Beirute, maktub

Os dias de guerra vividos no Líbano na década de 1980 dão início à série de 18 cidades onde viveu o diplomata brasileiro

Convoco meu carrinho vermelho, uma Renault 5, para uma introdução amena a Beirute. Chegou sem rodas. Maus augúrios. Depois, na frente de casa, novamente sem rodas. Meu vizinho me tranquilizou: “coisa de ladrõezinhos do bairro”. O carro ser visitado por ladrões, tanto mais vizinhos, talvez até simpáticos, era menos preocupante do que ser atingido por bomba.

Deixemos essa bomba de lado. Ela ainda volta ao carro e ao texto. E passemos a outra, uma que explodiu nas proximidades do hotel na noite da nossa chegada, minha e de minha mulher Bia Wouk, em setembro de 1980, e nos despertou às três da manhã.

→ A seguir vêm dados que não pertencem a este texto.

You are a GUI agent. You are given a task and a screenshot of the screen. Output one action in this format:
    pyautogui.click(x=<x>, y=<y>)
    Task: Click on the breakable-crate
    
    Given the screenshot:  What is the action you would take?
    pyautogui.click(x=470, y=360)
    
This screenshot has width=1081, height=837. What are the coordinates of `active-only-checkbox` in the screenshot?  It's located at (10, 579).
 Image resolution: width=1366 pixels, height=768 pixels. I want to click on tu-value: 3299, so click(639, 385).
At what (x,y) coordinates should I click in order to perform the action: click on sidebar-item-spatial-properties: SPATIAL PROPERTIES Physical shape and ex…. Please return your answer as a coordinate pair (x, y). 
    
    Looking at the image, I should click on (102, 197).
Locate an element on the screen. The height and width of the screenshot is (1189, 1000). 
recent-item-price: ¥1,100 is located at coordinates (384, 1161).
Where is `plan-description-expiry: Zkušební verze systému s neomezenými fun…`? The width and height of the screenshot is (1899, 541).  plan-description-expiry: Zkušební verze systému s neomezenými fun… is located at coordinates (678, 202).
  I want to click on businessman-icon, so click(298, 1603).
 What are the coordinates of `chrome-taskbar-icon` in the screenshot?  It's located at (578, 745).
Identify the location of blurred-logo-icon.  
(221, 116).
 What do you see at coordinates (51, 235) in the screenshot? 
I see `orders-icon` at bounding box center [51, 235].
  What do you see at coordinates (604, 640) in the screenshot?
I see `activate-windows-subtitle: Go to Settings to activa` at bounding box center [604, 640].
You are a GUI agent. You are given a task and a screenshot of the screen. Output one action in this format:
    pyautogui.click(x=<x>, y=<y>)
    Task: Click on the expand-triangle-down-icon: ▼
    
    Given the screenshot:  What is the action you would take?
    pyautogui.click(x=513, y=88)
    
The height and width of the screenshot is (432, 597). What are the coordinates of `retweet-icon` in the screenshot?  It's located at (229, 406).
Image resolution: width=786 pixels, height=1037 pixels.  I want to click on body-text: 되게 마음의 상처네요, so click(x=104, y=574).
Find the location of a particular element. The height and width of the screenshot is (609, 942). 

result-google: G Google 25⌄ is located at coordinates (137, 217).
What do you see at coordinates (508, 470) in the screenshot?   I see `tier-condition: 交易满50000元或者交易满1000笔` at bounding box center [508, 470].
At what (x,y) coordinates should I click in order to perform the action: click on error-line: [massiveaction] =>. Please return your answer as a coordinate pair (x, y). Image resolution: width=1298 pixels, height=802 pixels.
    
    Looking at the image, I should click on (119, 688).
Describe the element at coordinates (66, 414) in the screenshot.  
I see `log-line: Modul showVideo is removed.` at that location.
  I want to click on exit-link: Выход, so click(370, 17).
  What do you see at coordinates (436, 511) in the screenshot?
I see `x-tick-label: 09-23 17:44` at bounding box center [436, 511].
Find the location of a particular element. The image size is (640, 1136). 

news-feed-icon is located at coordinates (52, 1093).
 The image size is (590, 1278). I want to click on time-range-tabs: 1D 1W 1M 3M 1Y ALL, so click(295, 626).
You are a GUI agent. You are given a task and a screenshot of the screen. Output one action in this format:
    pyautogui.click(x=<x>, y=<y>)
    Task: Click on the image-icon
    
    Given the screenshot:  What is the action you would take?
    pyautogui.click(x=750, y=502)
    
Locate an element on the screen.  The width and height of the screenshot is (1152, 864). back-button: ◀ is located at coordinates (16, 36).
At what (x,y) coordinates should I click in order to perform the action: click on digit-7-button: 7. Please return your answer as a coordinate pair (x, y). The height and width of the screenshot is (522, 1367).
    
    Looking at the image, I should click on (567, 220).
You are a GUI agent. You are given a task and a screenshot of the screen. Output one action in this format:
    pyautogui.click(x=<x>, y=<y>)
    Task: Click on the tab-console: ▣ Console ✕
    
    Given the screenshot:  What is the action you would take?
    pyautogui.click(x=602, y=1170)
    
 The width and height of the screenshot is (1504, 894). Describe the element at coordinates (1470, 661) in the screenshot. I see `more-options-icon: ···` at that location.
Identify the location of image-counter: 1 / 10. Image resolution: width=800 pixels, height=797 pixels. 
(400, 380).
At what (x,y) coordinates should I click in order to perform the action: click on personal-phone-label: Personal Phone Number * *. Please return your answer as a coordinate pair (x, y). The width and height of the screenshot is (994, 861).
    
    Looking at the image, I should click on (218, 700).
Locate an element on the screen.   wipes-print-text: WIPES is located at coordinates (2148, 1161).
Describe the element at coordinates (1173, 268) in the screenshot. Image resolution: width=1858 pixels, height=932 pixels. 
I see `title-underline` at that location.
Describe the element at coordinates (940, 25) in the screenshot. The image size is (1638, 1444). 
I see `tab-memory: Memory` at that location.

Era a internalização da guerra Irã-Iraque, prenúncio de turbulências que tinham a ver também com outros conflitos regionais e a guerra civil. Esta era uma cebola difícil de descascar com suas camadas confessional, ideológica, social e estratégica. Eufemismo chamá-la, como os locais, de os acontecimentos.

Alertas evidenciavam a precariedade do cessar-fogo iniciado em 1976: passagens controladas por dezenas de organizações armadas, franco atiradores, aviões israelenses rompendo a barreira do som e baterias antiaéreas tentando atingi-los.

De Baabda, com vista sobre a cidade e o mar azul, assisti, como de um camarote em teatro de guerra, a bombardeio israelense sobre área a oeste, onde se situavam os campos palestinos, inclusive a sede da OLP.

De abril a agosto de 1981, as batalhas se intensificaram com o emprego de armamentos pesados. Num dia admirava-se o templo de Baco em Balbec e noutro enfurnava-se nos porões para proteger-se. No carro oficial, fui parado numa barreira por um adolescente exibindo uma kalashnikov. “Encarregado de Negócios do Brasil”, disse o motorista. “Você, eu sei”, ele respondeu. “Mas... e esse barbudo aí atrás?” Achei prudente aparar a barba à Arafat.

Imitei o fatalismo dos libaneses, pois morar não é o mesmo que fazer turismo ou cobertura de imprensa. Era possível comer ao lado de um hotel destruído, com piscina ainda visível. Ir a um clube à beira-mar e, ao ouvir um bombardeio, refugiar-se no seu estacionamento subterrâneo onde gente enrolada em toalhas respirava gás dos carros que se arriscavam a sair.

Frequentar a Librairie Antoine, na Hamra, passando por quatro barreiras, inclusive as dos “nasseristas trotskistas”, e ter de pernoitar em casa de amigos. Ser recepcionado por tanques à entrada de um carnaval “brasileiro” num bunker de um bairro muçulmano. Aceitar convite para jantar e na volta esperar o fim de uma batalha entre partidos cristãos, o Partido Liberal e as Falanges, que levaria à sua fusão na Frente Libanesa.

Discuti no livro A idade do presente (1985) situações em que as funções do Estado são transferidas às milícias em luta. Incluí bombardeios nas andanças da profetisa Íris Quelemém ao dar continuidade a meu romance Ideias para onde passar o fim do mundo (1987). E recebi a notícia da publicação de meu livro Os democratas autoritários (1980). Eu solicitara a opinião sobre o manuscrito a um amigo. Recebi carta do editor Caio Graco Prado, da Brasiliense, com a proposta de sua publicação “urgente”. Pedi-lhe tempo, mas eis que em Beirute alguém me mostra uma resenha da Veja sobre o livro já publicado.

Convoco de novo meu carrinho vermelho, agora para atenuar uma quase tragédia, pois o pior não foi que fragmentos de bomba o tenham atingido. Foi que um desses fragmentos tenha atravessado uma janela para se alojar na altura do coração de um empregado. Ele opinou que não chegaríamos ao hospital enquanto chovessem obuses e sugeriu aguardar 15 minutos. Em cinco, carro blindado de uma facção o levou ao hospital. Maktub. Sua costela o salvara.